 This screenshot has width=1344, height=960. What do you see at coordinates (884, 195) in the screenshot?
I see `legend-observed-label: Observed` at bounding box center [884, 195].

====================

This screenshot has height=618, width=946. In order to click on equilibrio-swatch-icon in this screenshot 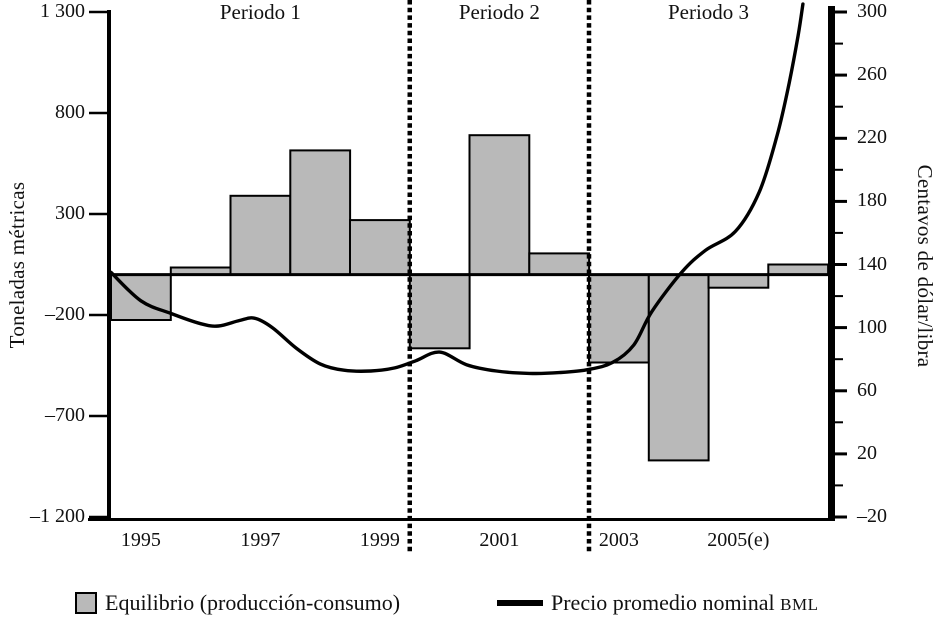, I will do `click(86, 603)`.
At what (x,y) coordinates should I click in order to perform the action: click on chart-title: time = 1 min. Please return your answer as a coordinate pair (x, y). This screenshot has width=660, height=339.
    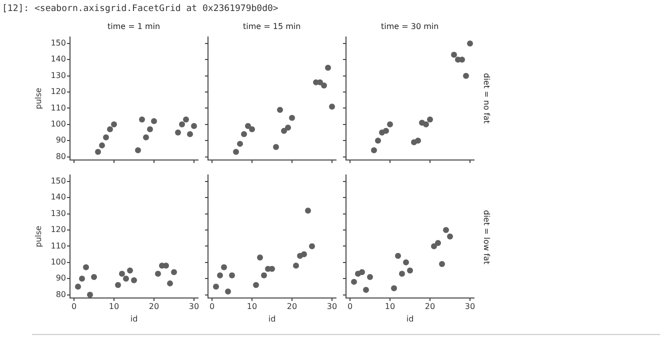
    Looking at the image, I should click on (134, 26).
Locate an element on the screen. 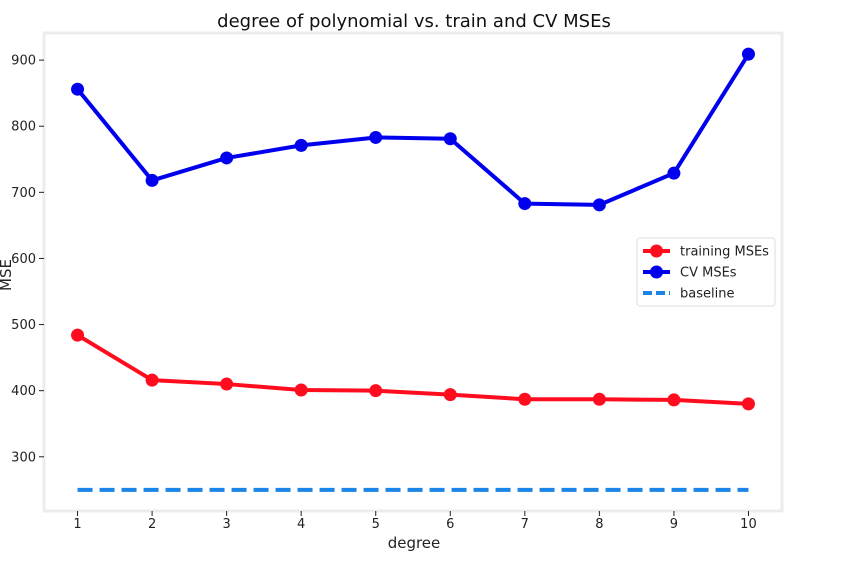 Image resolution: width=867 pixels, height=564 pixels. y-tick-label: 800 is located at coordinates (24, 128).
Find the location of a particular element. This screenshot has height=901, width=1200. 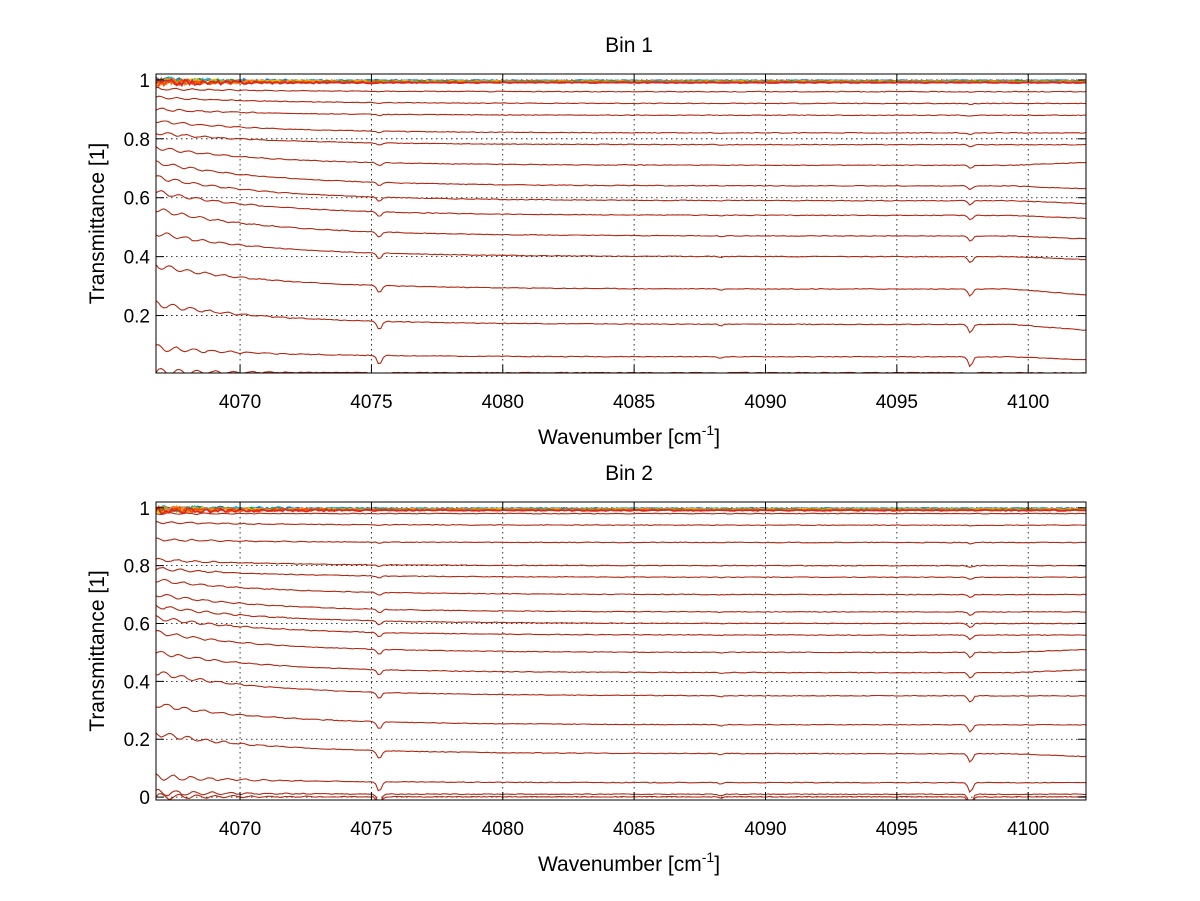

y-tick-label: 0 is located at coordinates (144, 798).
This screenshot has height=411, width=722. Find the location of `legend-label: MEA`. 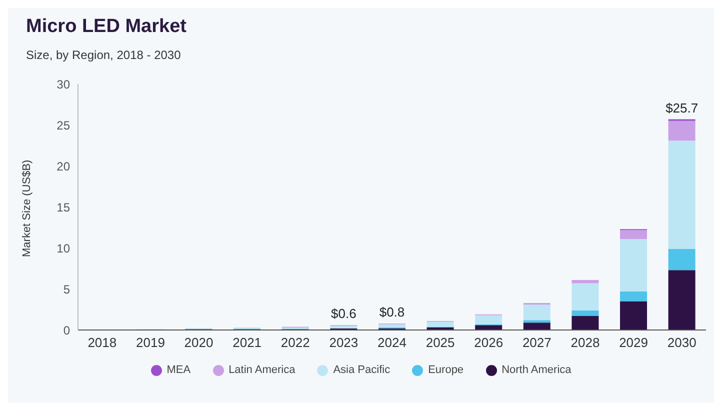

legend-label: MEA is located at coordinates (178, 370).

====================

◆ What the exercise asks: Pull out every line of the rows above that contains the string "should". Case counts, so match only that exact capitalization.

◆ Exercise result:
At what (x,y) coordinates should I click in order to perform the action: click on chart-title: time = 1 min. Please return your answer as a coordinate pair (x, y). This screenshot has width=660, height=339.
    Looking at the image, I should click on (134, 26).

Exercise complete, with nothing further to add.